Pero de Rodrigo Vivar Téllez se sabe poco, es más, si utilizas el buscador


más eficaz de internet comprobaras que la información es más bien poca y
ciertamente sesgada. Este texto pretende ser una gota nutritiva más, en ese
alimento de la cultura local.

Es tiempo de conocerlo algo mejor, o ser atrevidos a la hora de poder


contar parte de su historia. Hacerlo con todo el máximo respeto y sin entrar
en meros tintes políticos manejados según que ideologías. Esto es, una
pequeña semblanza de lo que fue este personaje y sobre todo, lo que aportó
para su ciudad. Que fue sin duda muchísimo.
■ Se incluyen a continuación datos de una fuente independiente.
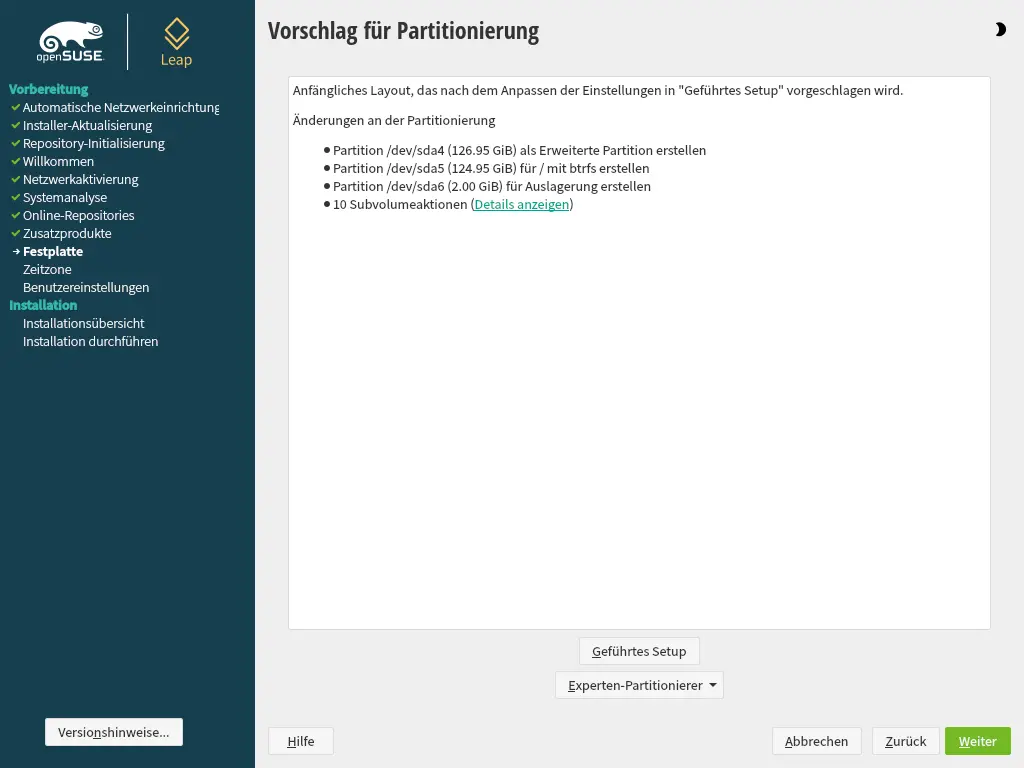Image resolution: width=1024 pixels, height=768 pixels.
Task: Go back using Zurück
Action: click(x=905, y=741)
Rodrigo Vivar nació el 29 de noviembre de 1926 en El Morche, que por


entonces pertenecía al municipio de Vélez-Málaga, su juventud
transcurrió dentro de una familia acomodada de siete hermanos.
El apellido veleño Vivar estuvo ligando siempre a un linaje de personas
muy respetadas en la ciudad (abogados, médicos, maestros) y que se
reforzaría aún más con la rama de los Téllez. No podemos olvidar que su
padre, Fernando Vivar Torres fue alcalde de la ciudad entre marzo de 1930
y marzo de 1931.

Cursó sus estudios de derecho en Granada y poco a poco fue destacando


como juez tras sus periplos en la localidad almeriense de Vélez-Rubio y
poco después en las malagueñas de Campillos y Coín.
Fue una época difícil y complicada la que le tocó vivir, muy marcada por
una Guerra Civil de por medio y las consecuencias de dos bandos, uno
ganador y otro perdedor.
Tras sortear con cierta suerte y no menos ingenio, los dos primeros años de
la contienda civil, este sería designado de manera forzosa como Juez
Militar de plaza en Málaga (1937), y un año después, con el mismo cargo,
en Vélez-Málaga, Ronda y Coín, plazas donde tuvo que actuar en los
primeros y numerosos juicios sumarísimos que se realizaron (1937-38) y
en los que constaría su firma en muchos documentos del Archivo del
Juzgado Togado Militar Territorial en Málaga, como que firmó sentencias
de pena de muerte así como otras de prisión.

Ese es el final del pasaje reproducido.